■ **Work order**: What follows is a set of records. Copy them exactly and leave out the images.

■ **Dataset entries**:
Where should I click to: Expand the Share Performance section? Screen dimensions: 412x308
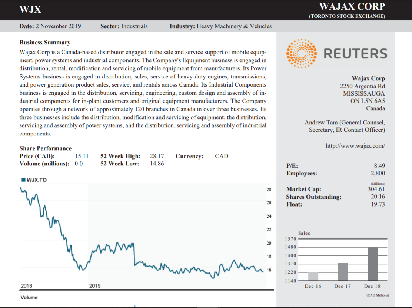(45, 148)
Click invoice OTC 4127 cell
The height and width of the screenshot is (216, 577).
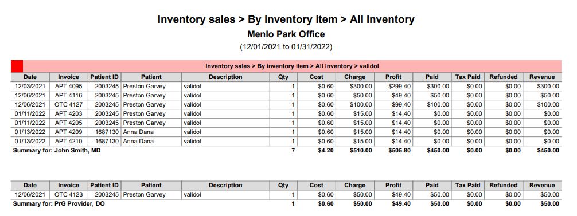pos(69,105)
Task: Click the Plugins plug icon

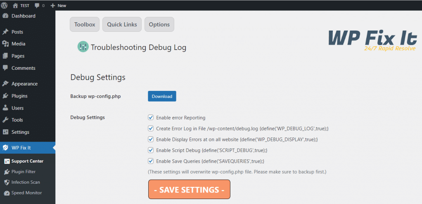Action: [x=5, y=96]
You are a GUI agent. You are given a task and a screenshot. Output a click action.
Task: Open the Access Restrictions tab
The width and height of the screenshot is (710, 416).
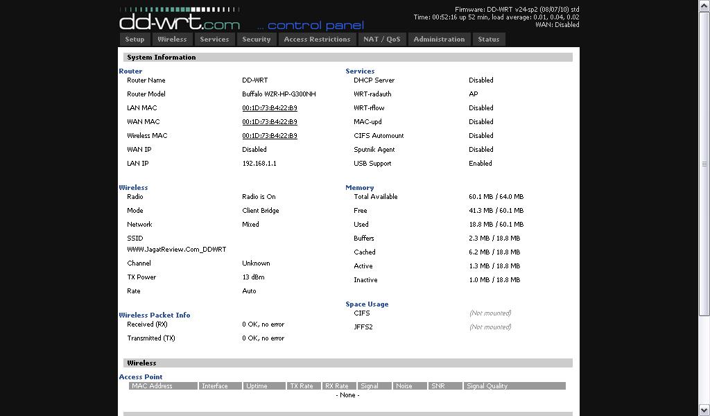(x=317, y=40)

■ **Answer box**:
Where should I click to: Expand the Share Performance section? Screen dimensions: 412x308
(45, 148)
Click invoice OTC 4127 cell
The height and width of the screenshot is (216, 577).
pos(69,105)
Task: Click the Plugins plug icon

Action: [x=5, y=96]
You are a GUI agent. You are given a task and a screenshot. Output a click action.
Task: Open the Access Restrictions tab
The width and height of the screenshot is (710, 416).
(x=317, y=40)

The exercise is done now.